*WORK ORDER*: Copy the lines below, please, starting with the one that contains "Start the AnyDesk remote tool" and ending with the last. Pictures stay out.

*EXTRACTED MATERIAL*:
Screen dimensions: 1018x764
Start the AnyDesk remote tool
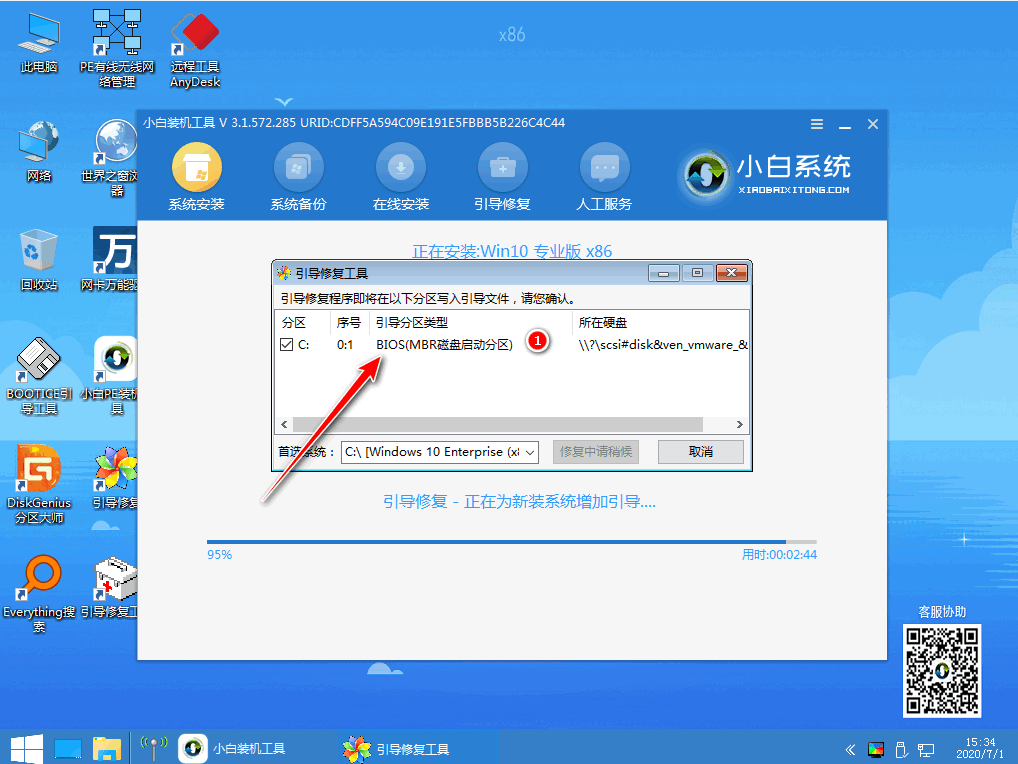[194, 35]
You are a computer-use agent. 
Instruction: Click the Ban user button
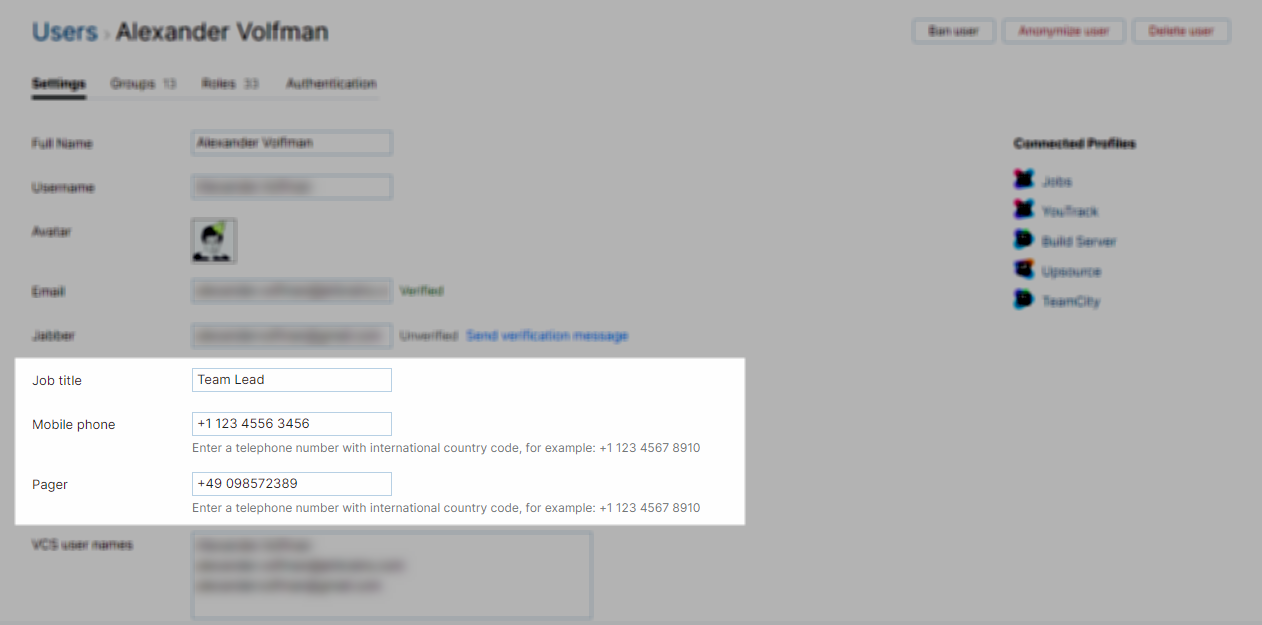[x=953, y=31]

*WRITTEN SOLUTION*:
Start the AnyDesk remote tool
[194, 35]
You are a computer-use agent. 
Instruction: Click the Ban user button
[x=953, y=31]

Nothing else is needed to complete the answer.